Answers (Day 19)

1. Georgia Tech's perimeter marksmen Dennis Scott (27.7), Brian Oliver (21.3) and Kenny Anderson (20.6) were known in Hoopdom as Lethal Weapon 3 in 1990 when they became the first ACC trio to all average more than 20 points per game in the same season. The Yellow Jackets won the ACC Tournament that year although none of the threesome shot better than 50% from the floor over the three games - Oliver (25 of 50), Scott (24 of 55) and Anderson (16 of 47).

2. Michigan, led by guard Cazzie Russell and center Bill Buntin, lost by the same score (91-80) in the 1964 national semifinals and 1965 final. Russell (24.8-point average) and Buntin (23.2) combined for 50 points in the 1964 defeat against Duke. Russell (25.7) and Buntin (20.1) teamed for 42 points in the 1965 setback against UCLA. Russell had 31 vs. Duke and 28 vs. UCLA.

3. Sixteen different UCLA players were named to the All-Tournament team for the Bruins' 10 champions under coach John Wooden. Of their eight first-team All-Americans from 1964 through 1975, the only one to fail to be named to an All-Tournament team was guard Henry Bibby although he had higher scoring and rebounding averages and better field-goal and free-throw shooting percentages in his playoff career than during the regular season.
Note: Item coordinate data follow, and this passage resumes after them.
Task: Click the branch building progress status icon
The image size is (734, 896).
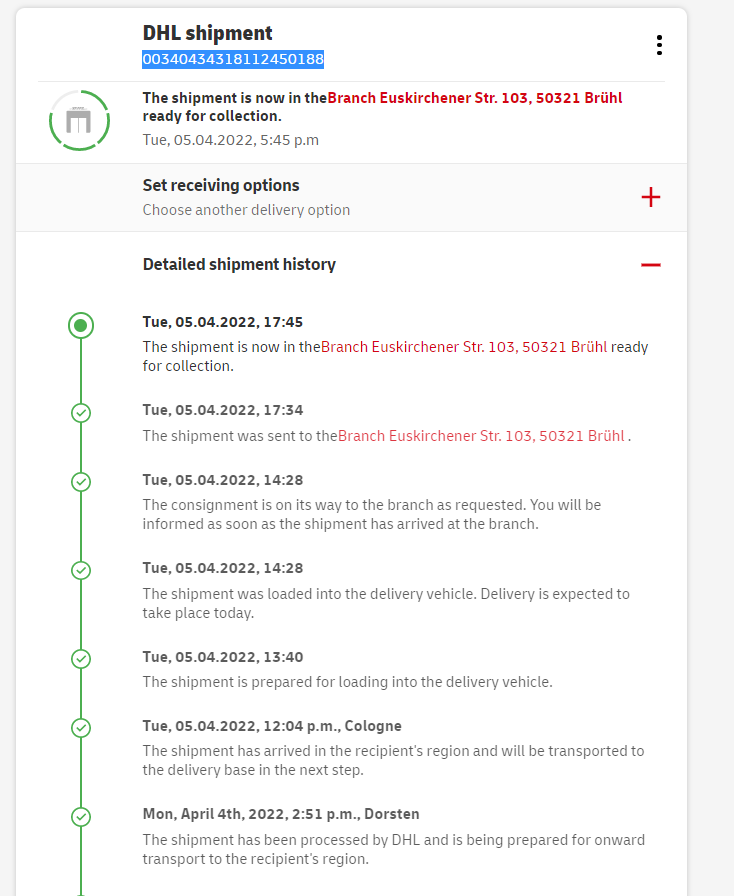Action: (79, 120)
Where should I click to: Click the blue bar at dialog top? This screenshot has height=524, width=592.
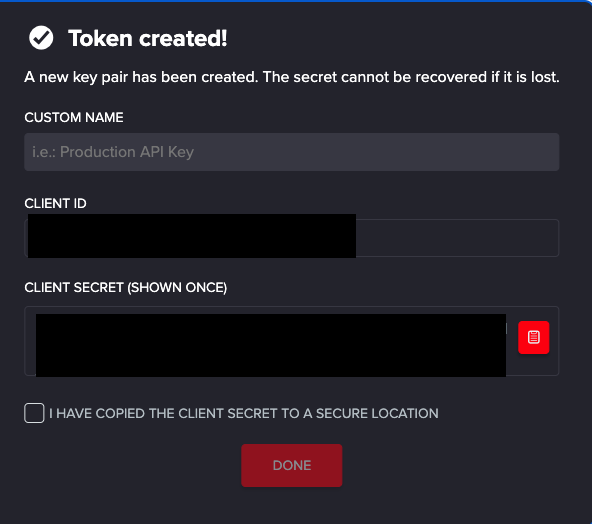[x=296, y=1]
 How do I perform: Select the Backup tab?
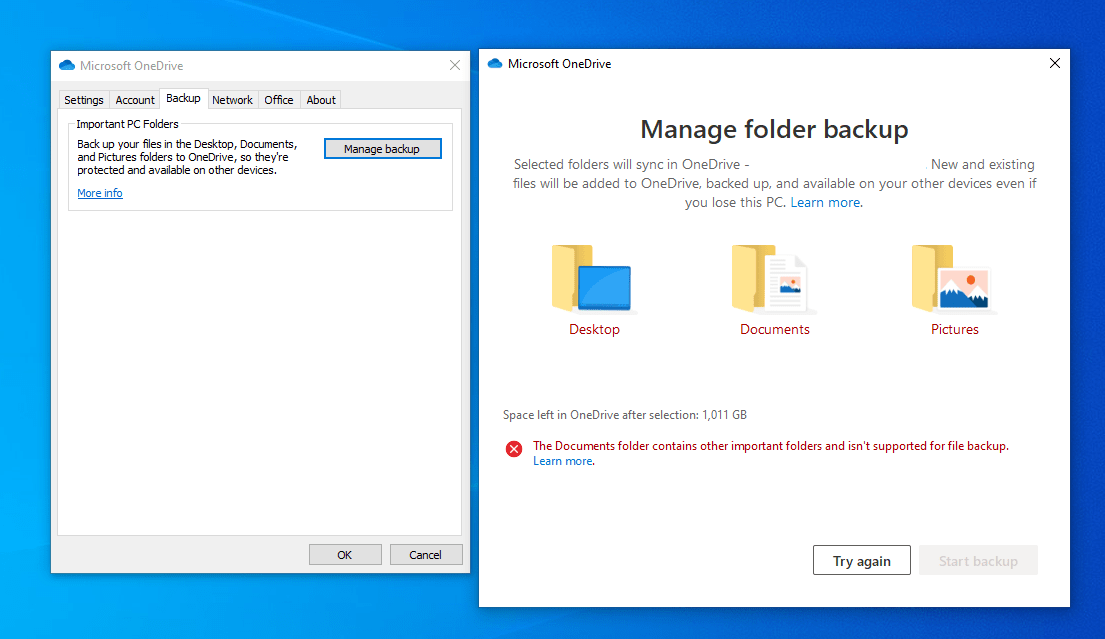(183, 98)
Bibby's scoring averages in his three varsity seasons were 15.6 points per game (Soph.), 11.8 ppg (Jr.) and 15.7 (Sr.). He coached USC in 2001 when the Trojans lost the East Regional final against Duke.

4. Sam Barry, Southern California's all-time winningest basketball coach with 260 victories in 17 seasons from 1930 through 1941 and from 1946 through 1950, was in charge when the Trojans participated in the 1940 Final Four. In 1948, he was coach when USC's baseball squad won the second College World Series at Kalamazoo, Mich. The next year at Wichita, Kan., before the CWS moved permanently to Omaha in 1950, Barry guided the Trojans' baseball team to a national third-place finish.
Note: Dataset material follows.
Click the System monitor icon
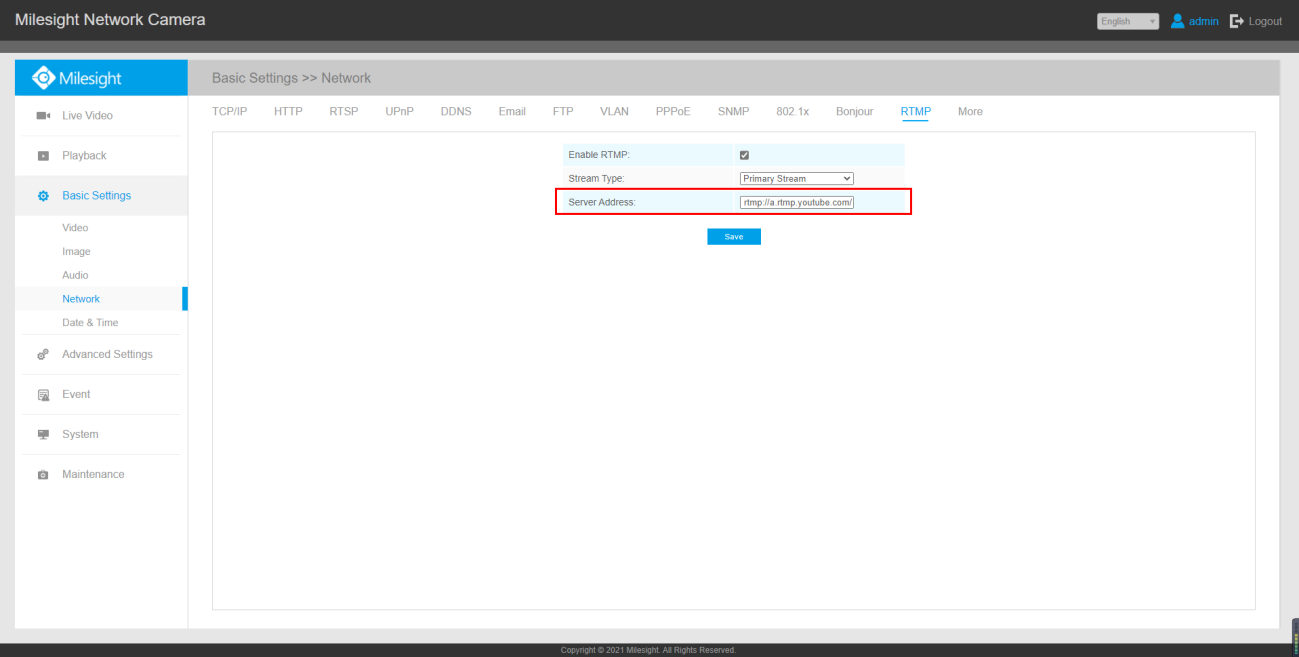Screen dimensions: 1299x657 [43, 435]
5. Forward Norm Mager, averaging three points per game entering the 1950 Final Four, scored a total of 23 points in victories against North Carolina State and Bradley to help CCNY capture the NCAA title.
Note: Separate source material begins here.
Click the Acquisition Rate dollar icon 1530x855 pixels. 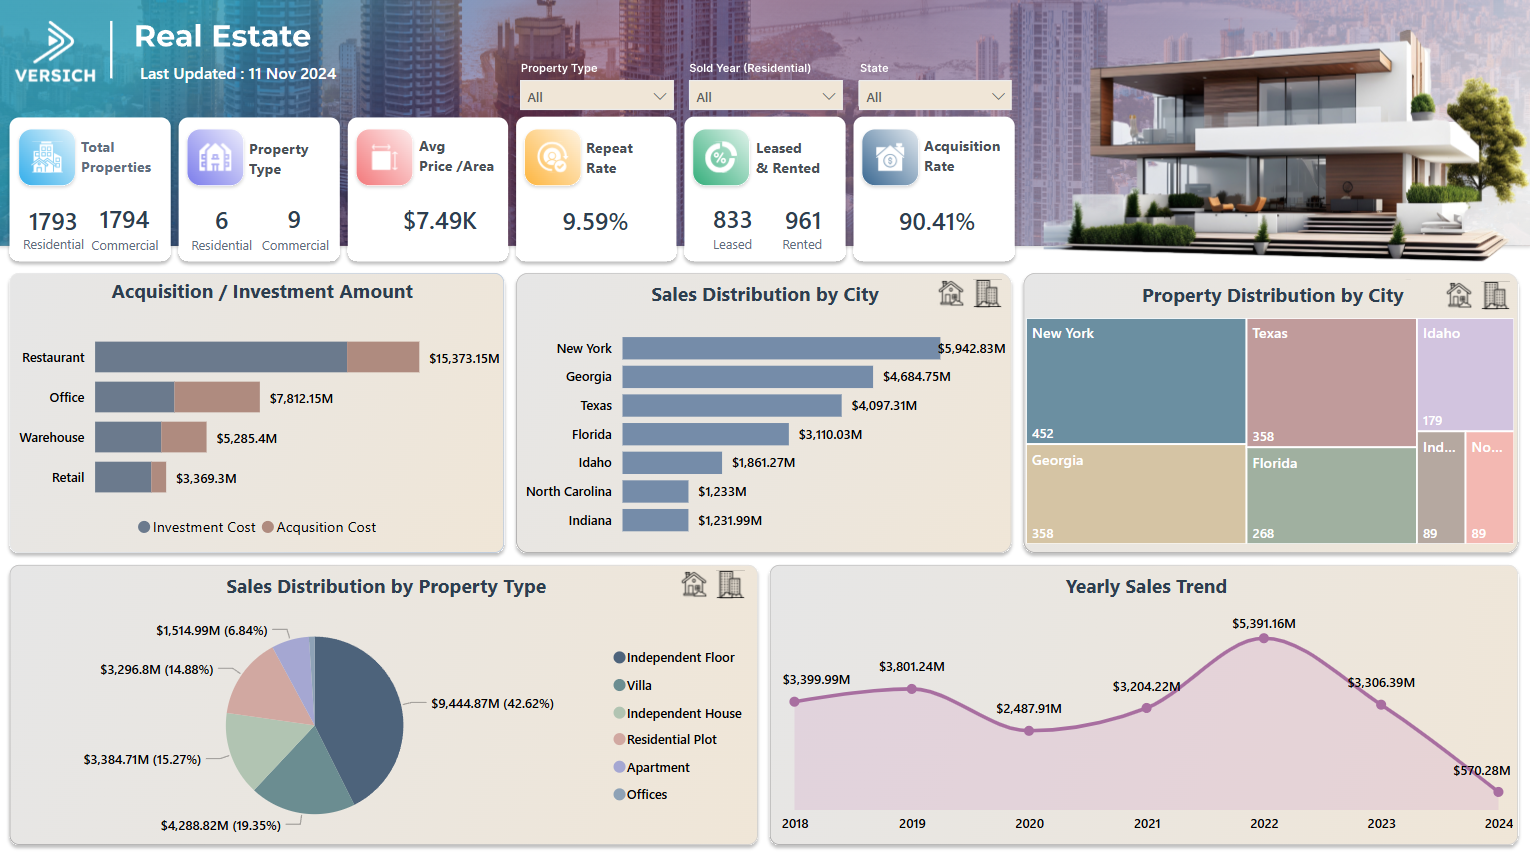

6. All-American center Bob Kurland was the only player for the Oklahoma A&M Aggies, now known as the Oklahoma State Cowboys, to score in double figures in any of three playoff games in 1946. Kurland became the only player to score more than half of a championship team's points in a single NCAA Tournament (total of 72 points accounted for 51.8 percent of the Aggies' output in three playoff games).

7. Prior to winning the NCAA championship at Kansas City in 1988, Kansas lost three consecutive title games there in 1940 (60-42 against Indiana), 1953 (69-68 against Indiana) and 1957 (54-53 in triple overtime against North Carolina).

8. The only team to fail to have at least one player score in double figures in the championship game was Georgetown, a 46-34 loser against Wyoming in 1943.

9. Gene Bartow, who guided Memphis State to the 1973 NCAA Division I Tournament title game where the Tigers lost against UCLA, began his coaching career at Central Missouri State, a Division II school that also lists Division I championship coaches Phog Allen of Kansas and Joe B. Hall of Kentucky among its former head coaches. Allen posted an 84-31 record in seven seasons at Central Missouri from 1913-'19, Bartow was 47-21 in three seasons from 1962-'64 and Hall was 19-6 in one season (1964-65). Central Missouri, winner of the first two NAIA Tournaments in 1937 and 1938, captured the Division II crown in 1984 under Lynn Nance, the coach at Saint Mary's (Calif.) in 1989 when the Gaels made their first NCAA Tournament appearance in 30 years. Former Central Missouri coach Jim Wooldridge guided Southwest Texas State to its initial NCAA playoff appearance in 1994.

10. Adrian Dantley, who scored 23,177 points in a 15-year NBA career, was 4-4 in the NCAA playoffs with Notre Dame from 1974 through 1976, including two defeats in 1975, the last year for regional third-place contests.